(Exercise materials Opens)

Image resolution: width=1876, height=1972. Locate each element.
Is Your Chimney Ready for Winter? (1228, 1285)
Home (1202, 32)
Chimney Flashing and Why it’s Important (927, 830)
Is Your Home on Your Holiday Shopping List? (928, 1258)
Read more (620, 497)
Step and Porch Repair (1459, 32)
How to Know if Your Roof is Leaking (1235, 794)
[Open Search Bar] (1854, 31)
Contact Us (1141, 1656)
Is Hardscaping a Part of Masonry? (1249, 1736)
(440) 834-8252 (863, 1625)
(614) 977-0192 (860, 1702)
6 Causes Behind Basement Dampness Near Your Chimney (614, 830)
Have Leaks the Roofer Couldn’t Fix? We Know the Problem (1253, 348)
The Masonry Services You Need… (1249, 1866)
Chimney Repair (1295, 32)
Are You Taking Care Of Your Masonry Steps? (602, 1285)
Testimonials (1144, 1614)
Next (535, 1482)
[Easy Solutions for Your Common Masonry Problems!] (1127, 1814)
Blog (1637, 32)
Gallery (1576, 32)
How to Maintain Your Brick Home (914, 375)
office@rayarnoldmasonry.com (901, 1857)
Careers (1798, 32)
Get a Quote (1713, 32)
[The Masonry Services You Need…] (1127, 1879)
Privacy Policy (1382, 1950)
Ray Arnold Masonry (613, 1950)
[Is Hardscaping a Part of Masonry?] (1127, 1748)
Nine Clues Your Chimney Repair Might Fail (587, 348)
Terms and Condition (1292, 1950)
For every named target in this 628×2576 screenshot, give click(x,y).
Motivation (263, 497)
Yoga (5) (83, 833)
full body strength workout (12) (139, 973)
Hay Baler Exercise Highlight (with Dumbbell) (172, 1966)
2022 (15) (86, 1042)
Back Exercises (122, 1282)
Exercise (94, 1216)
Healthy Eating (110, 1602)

(Exercise materials Closes)

* What you need to do *
From the line holding "Gallery (1576, 32)" to the line holding "2022 (15) (86, 1042)", inclusive, restate each line above exactly as written.

* Reply *
Gallery (1576, 32)
How to Maintain Your Brick Home (914, 375)
office@rayarnoldmasonry.com (901, 1857)
Careers (1798, 32)
Get a Quote (1713, 32)
[The Masonry Services You Need…] (1127, 1879)
Privacy Policy (1382, 1950)
Ray Arnold Masonry (613, 1950)
[Is Hardscaping a Part of Masonry?] (1127, 1748)
Nine Clues Your Chimney Repair Might Fail (587, 348)
Terms and Condition (1292, 1950)
For every named target in this 628×2576 screenshot, give click(x,y).
Motivation (263, 497)
Yoga (5) (83, 833)
full body strength workout (12) (139, 973)
Hay Baler Exercise Highlight (with Dumbbell) (172, 1966)
2022 (15) (86, 1042)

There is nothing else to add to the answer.